A BCBAs Journey Through Autism Awareness to Autism Acceptance.
When I first began in the field back in 2012, I honestly had zero clue the potential harm that could come to autistic individuals in the name of the therapies they are often recommended to receive. I knew that often families were painted as needing support, short on it from family members and other stakeholders. I knew it to be true that agencies were often struggling to find qualified people they could trust to work with children.
In 2015 when I commenced by graduate program, the bad side of ABA and the comments about it were discussed at a surface level, but quickly rebuffed and we were taught scripts on how to respond to this. I cannot image now how we were taught to respond to such raw human emotion and question with not simply data, but being completely in denial. I recall that all other treatments were spoken down, called "non-evidence based", and that we essentially were shaped to have some type of God complex so to speak.
From 2017 to present, I have been so fortunate to work alongside some very amazing occupational therapists and speech language pathologists. It became evident to me early on I cannot do my job effectively without them! It also became apparent: ABA is not for every learner nor every family. Most importantly, it became irrefutable that the potential for and truth of accusations at the hand of "bad ABA" were true. From that time on, I could not view the applied practice of the science the same ever again.
I recently read a post from a connected colleague online stating that the neurodiversity is harmful. I don't really believe this to be true; most members in the ND movement have expended a lot of energy to advocate for their experiences. I believe many of the "old guard" of ABA are ardently fighting against these voices and opinions being heard, but we are moving forward. With the shift of ABA from an active empathetic practice to a business based on billable treatment hours, families and other stakeholders are correct to be concerned.
Ways I have found as a clinician to actively fight against what has become the norm include:
Ensuring my treatment plans do not include excessive goals targeting autistic behavior, such as low intensity stimming, especially when there are more dangerous behaviors occurring.
Keeping my caseload small to keep supervision hours high quality.
Being open to hearing criticisms and feedback-- and not arguing back.
Talking with newer behavior analysts about red flags to avoid when interviewing at agencies they are considering employment at. If we can keep supervision quality high even after they pass the test, we can grow strong critical thinkers who will also advocate for their learners.
Choosing my continuing education units wisely, not based on just sheer availability.
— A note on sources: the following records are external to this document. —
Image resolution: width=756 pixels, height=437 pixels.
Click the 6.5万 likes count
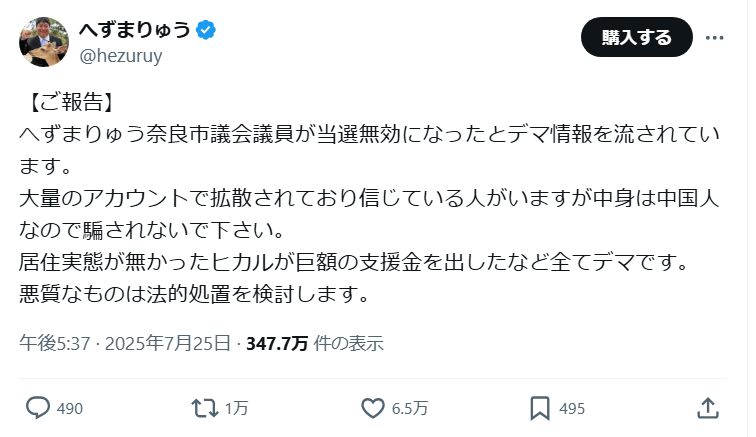[409, 409]
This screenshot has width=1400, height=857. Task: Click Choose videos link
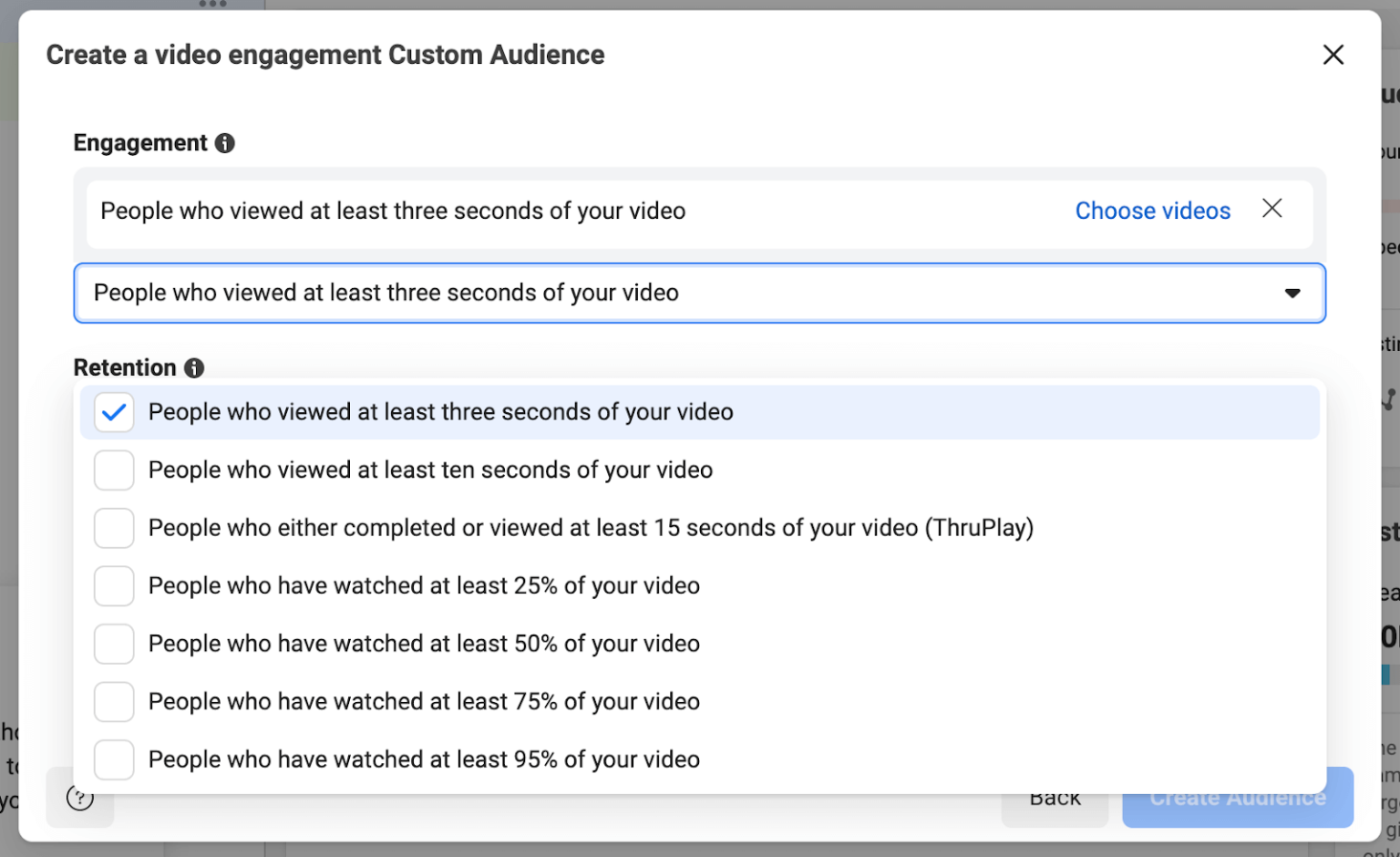1152,211
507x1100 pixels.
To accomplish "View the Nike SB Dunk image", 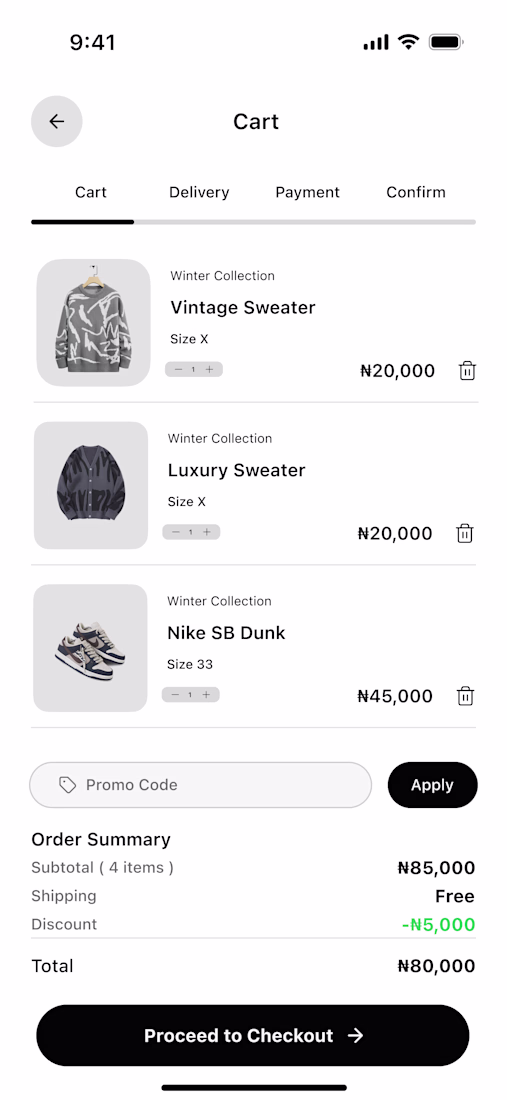I will [90, 648].
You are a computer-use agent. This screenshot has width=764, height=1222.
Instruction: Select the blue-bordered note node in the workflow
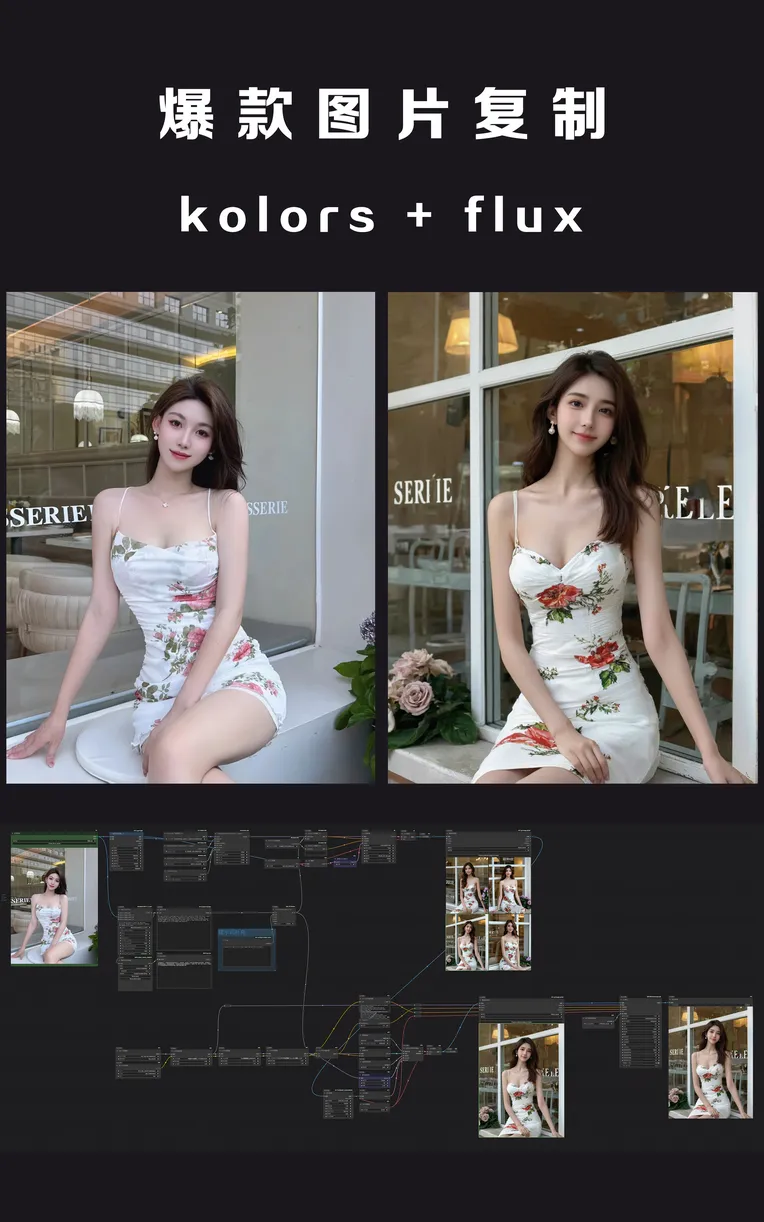coord(246,949)
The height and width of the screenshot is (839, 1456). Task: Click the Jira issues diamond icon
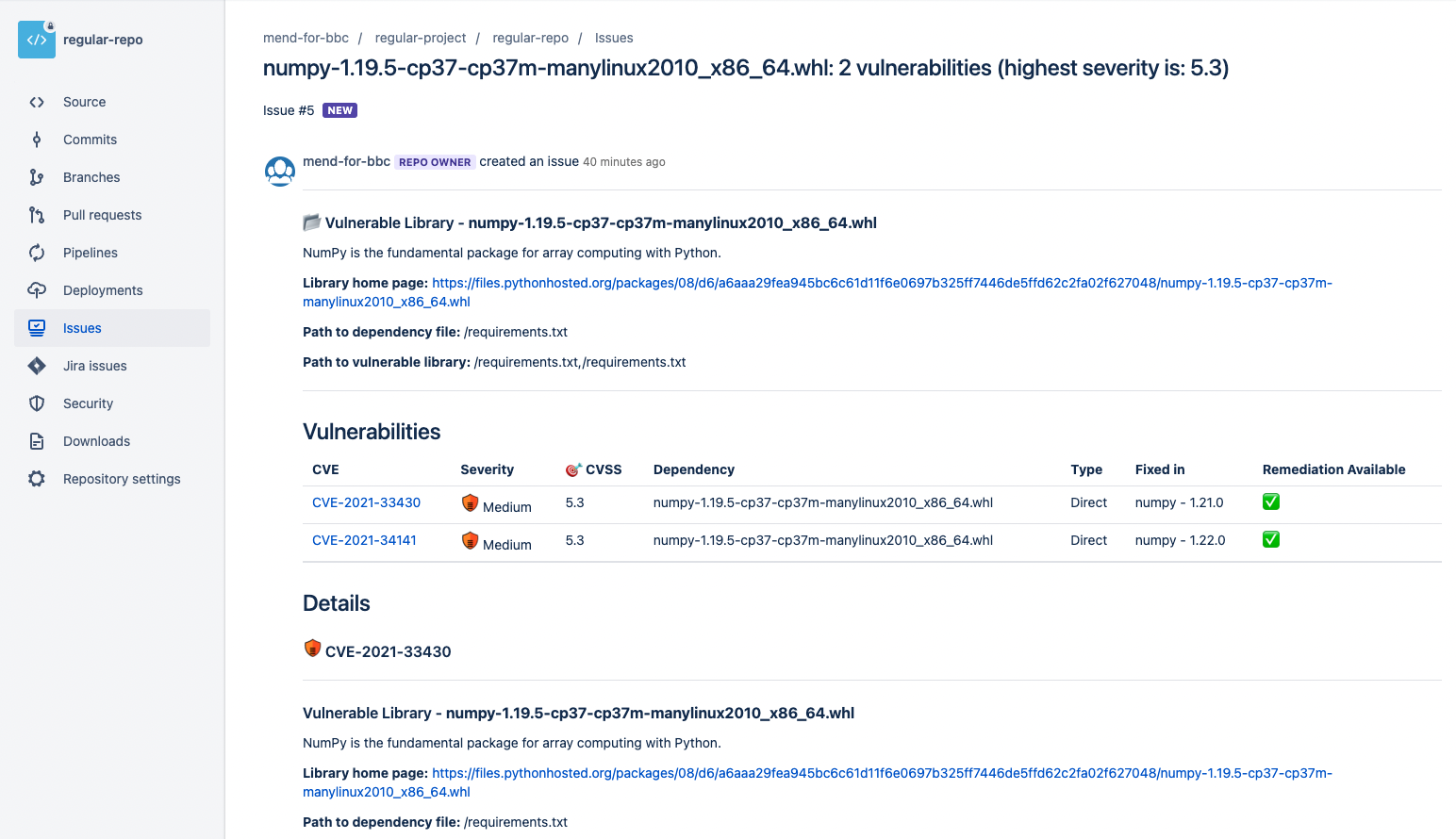37,366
I don't have all the answers and I am still continuing to learn, but I truly hope other behavior analysts are open to challenging their perspective to grow. We are an ever changing field and we HAVE to determine what our non-negotiables are when it comes to working for agencies and organizations. I am so thankful to all the autistic individuals who have interacted with me, challenged my view, and expended spoons to allow me to access resources I typically would not. It is not enough to just be aware of autism, but how can we societally become more inclusive to make a seat for everybody at the table?